Nun wollte man das Gleiche, so hat dieser Offizier argumentiert, fortsetzen bei den Bosniern und bei den Albanern. Und dann kam für die Serben plötzlich die furchtbare Enttäuschung und das Unverständliche: Der Aufstand der öffentlichen Meinung im Westen gegen diese Vorgänge. Da hat er gesagt: „Wir haben von den Staatsgründern gelernt und jetzt das Gleiche getan wie damals Tito und die Seinen. Diese aber wurden im Westen von Königen und Staatsoberhäuptern empfangen und haben Orden erhalten. Und uns, die wir handeln wie die Helden unserer Schulbücher, uns verdammen die Westler." So wurde dort gedacht.

Bereitgestellte Daten ::
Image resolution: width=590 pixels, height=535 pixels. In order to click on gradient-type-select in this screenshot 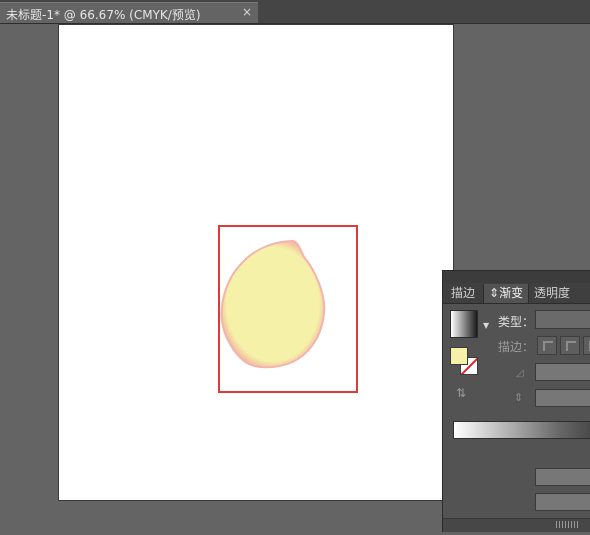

* * *

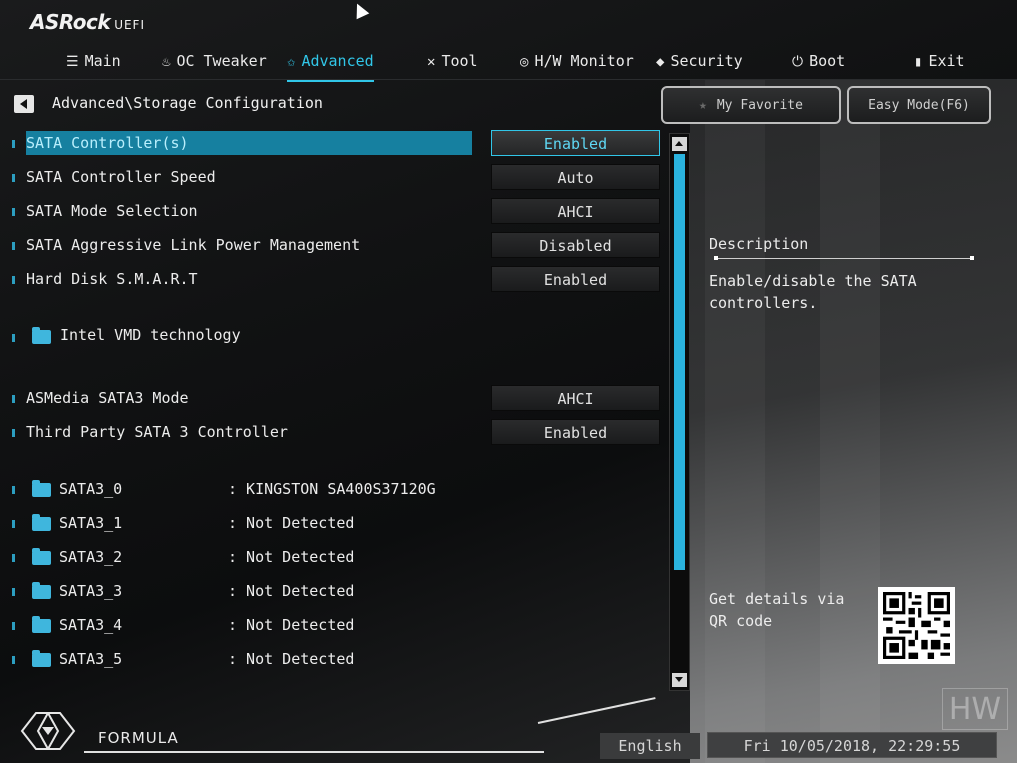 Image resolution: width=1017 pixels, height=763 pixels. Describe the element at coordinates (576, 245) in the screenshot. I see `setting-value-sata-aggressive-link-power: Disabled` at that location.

Ziel der Übung ::
Kopieren Sie aus dem Übungstext wortgetreu den Abschnitt von „Nun wollte man“ bis „wurde dort gedacht.“.

Ergebnis der Aufgabe ::
Nun wollte man das Gleiche, so hat dieser Offizier argumentiert, fortsetzen bei den Bosniern und bei den Albanern. Und dann kam für die Serben plötzlich die furchtbare Enttäuschung und das Unverständliche: Der Aufstand der öffentlichen Meinung im Westen gegen diese Vorgänge. Da hat er gesagt: „Wir haben von den Staatsgründern gelernt und jetzt das Gleiche getan wie damals Tito und die Seinen. Diese aber wurden im Westen von Königen und Staatsoberhäuptern empfangen und haben Orden erhalten. Und uns, die wir handeln wie die Helden unserer Schulbücher, uns verdammen die Westler." So wurde dort gedacht.